# [ABOUT THIS EXERCISE]
From the data below, copy out every line in which the word "height" occurs.

# [AVAILABLE DATA]
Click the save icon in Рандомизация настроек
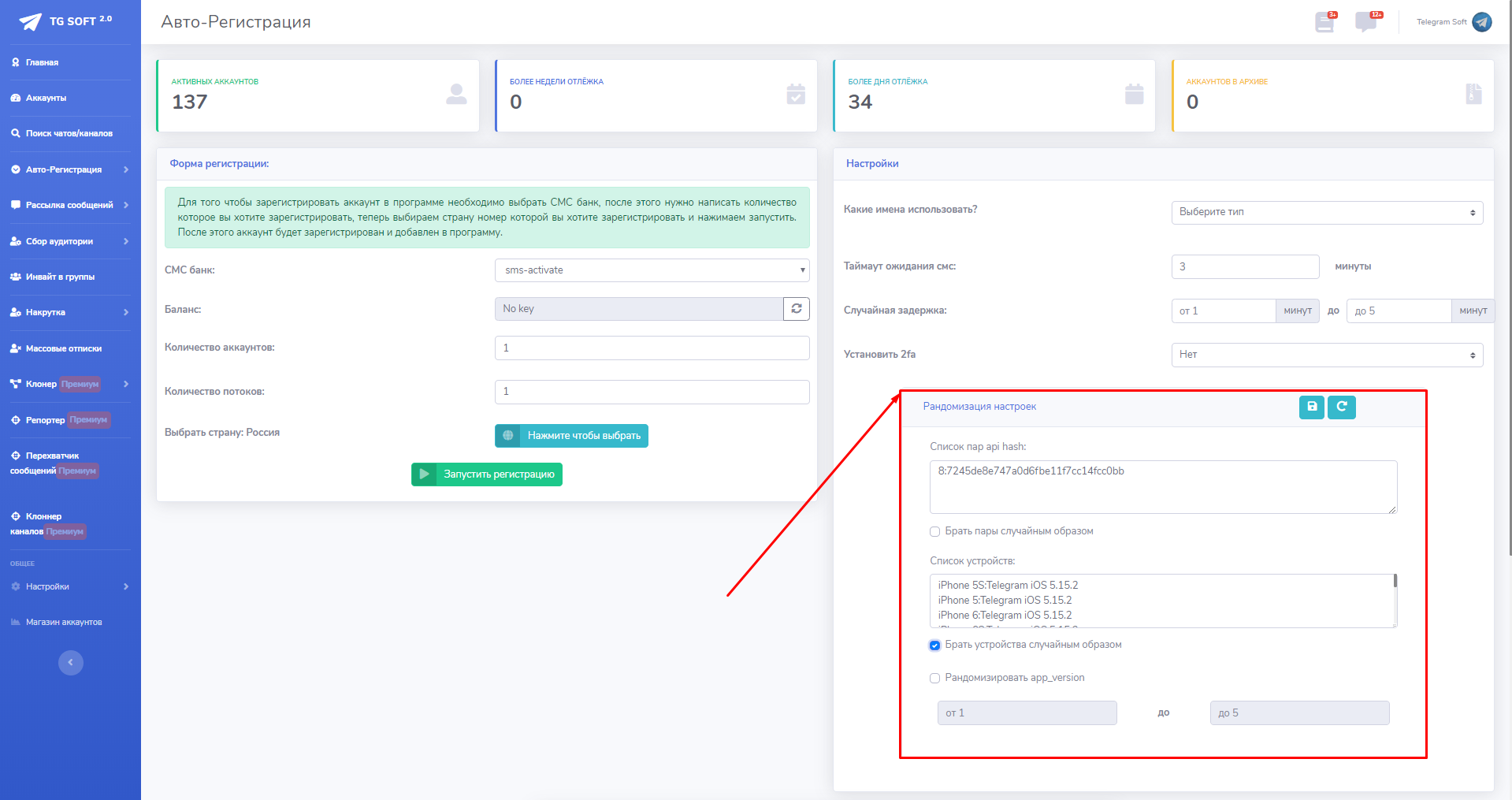The image size is (1512, 800). pos(1311,407)
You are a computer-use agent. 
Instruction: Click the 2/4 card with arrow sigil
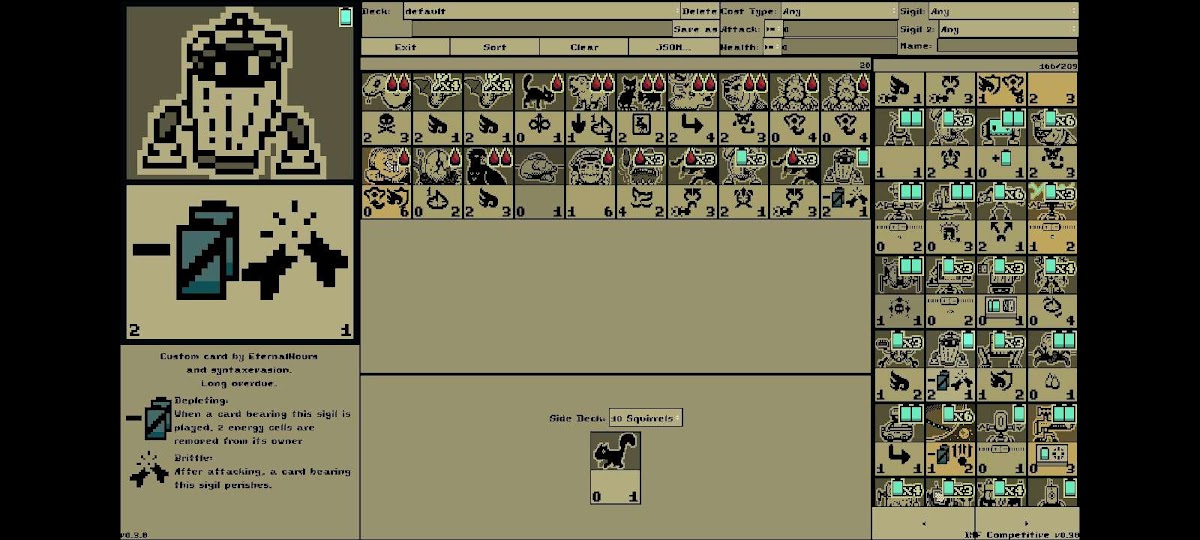pos(692,109)
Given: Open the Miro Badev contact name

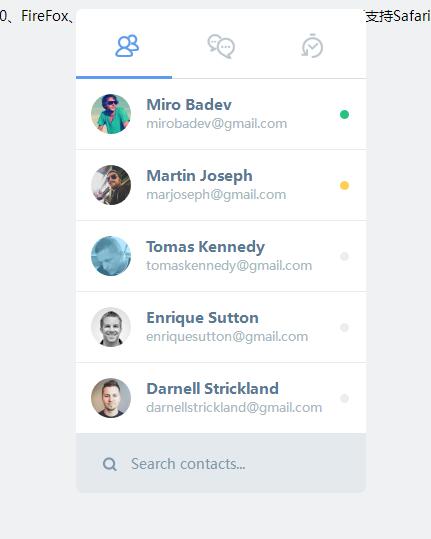Looking at the screenshot, I should (189, 104).
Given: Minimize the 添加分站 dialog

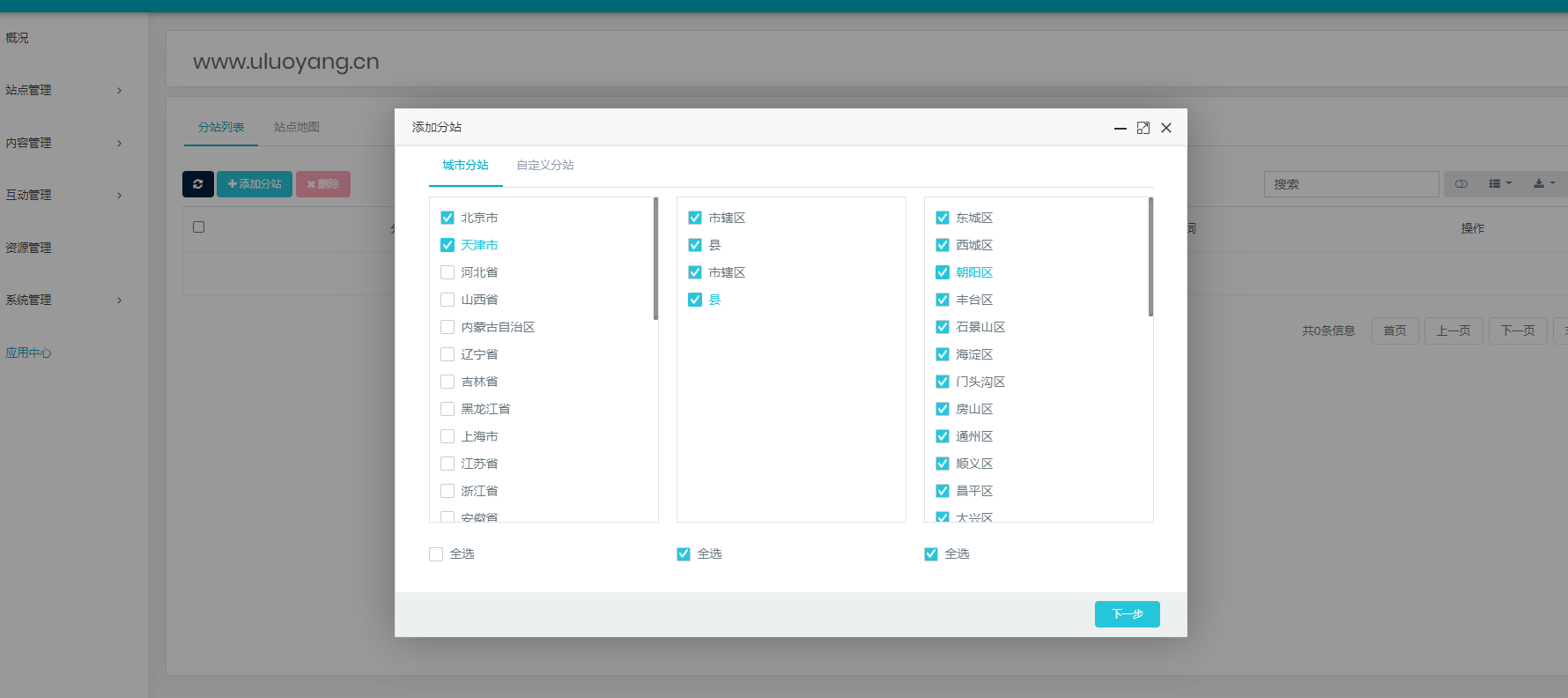Looking at the screenshot, I should [1121, 128].
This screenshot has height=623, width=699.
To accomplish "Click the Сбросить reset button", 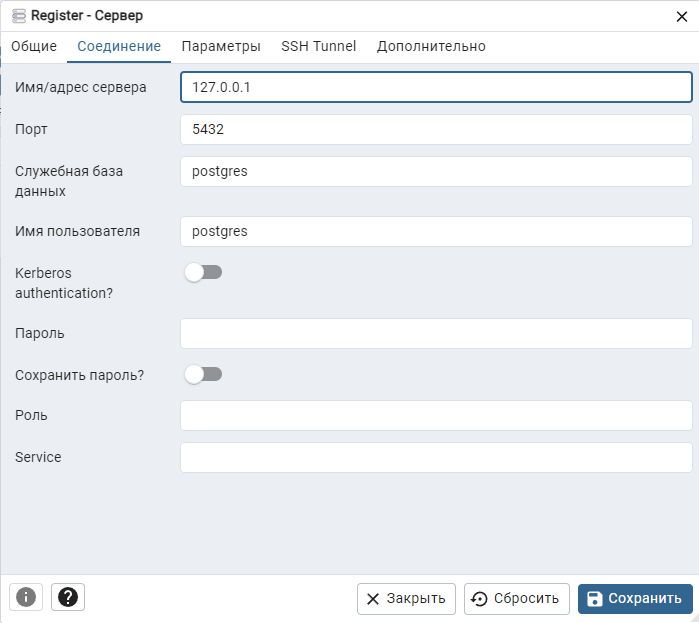I will pos(517,598).
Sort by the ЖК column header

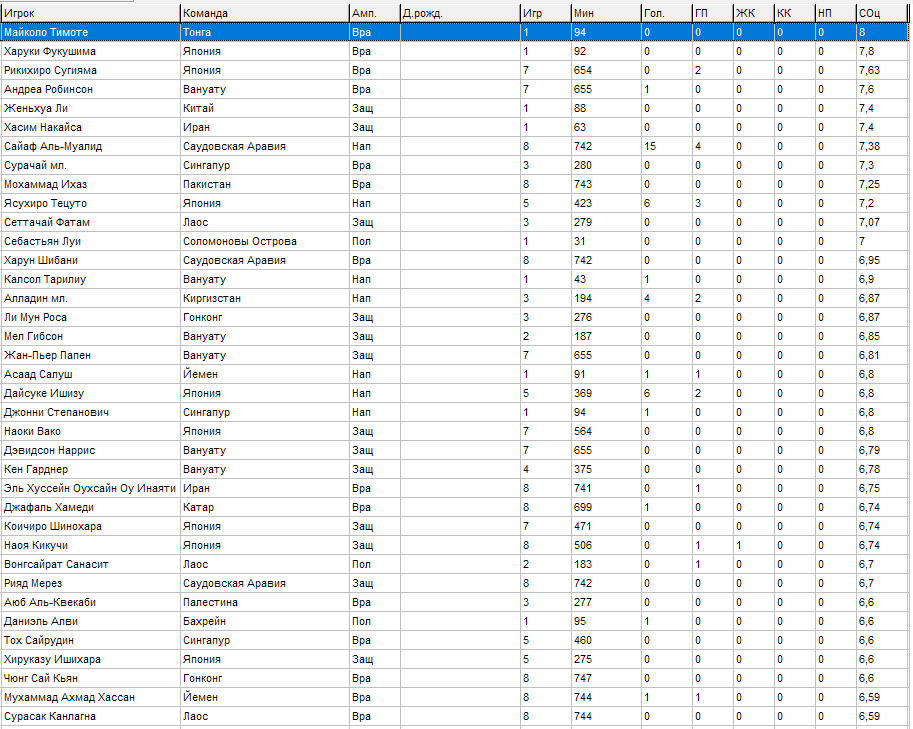point(752,13)
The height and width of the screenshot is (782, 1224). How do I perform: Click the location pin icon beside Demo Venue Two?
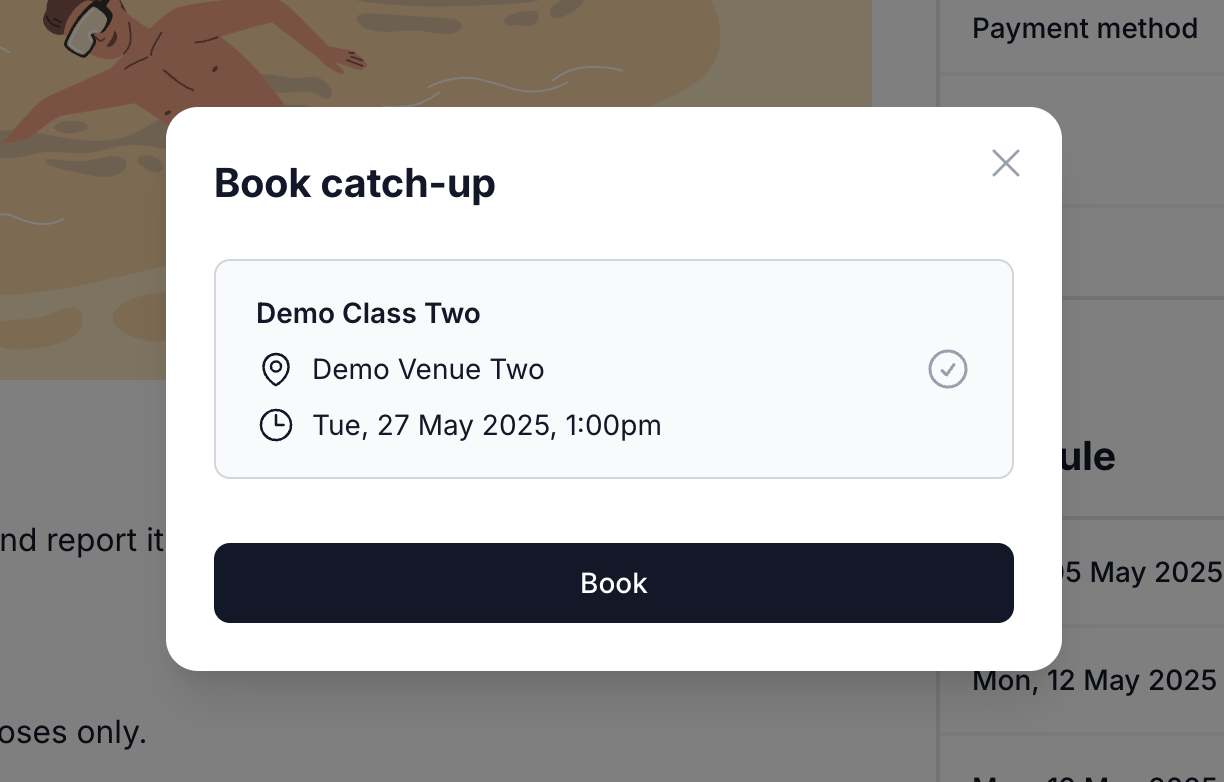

# [SOLVED PROBLEM]
This screenshot has height=623, width=699.
The height and width of the screenshot is (782, 1224). How do I perform: Click the location pin icon beside Demo Venue Two?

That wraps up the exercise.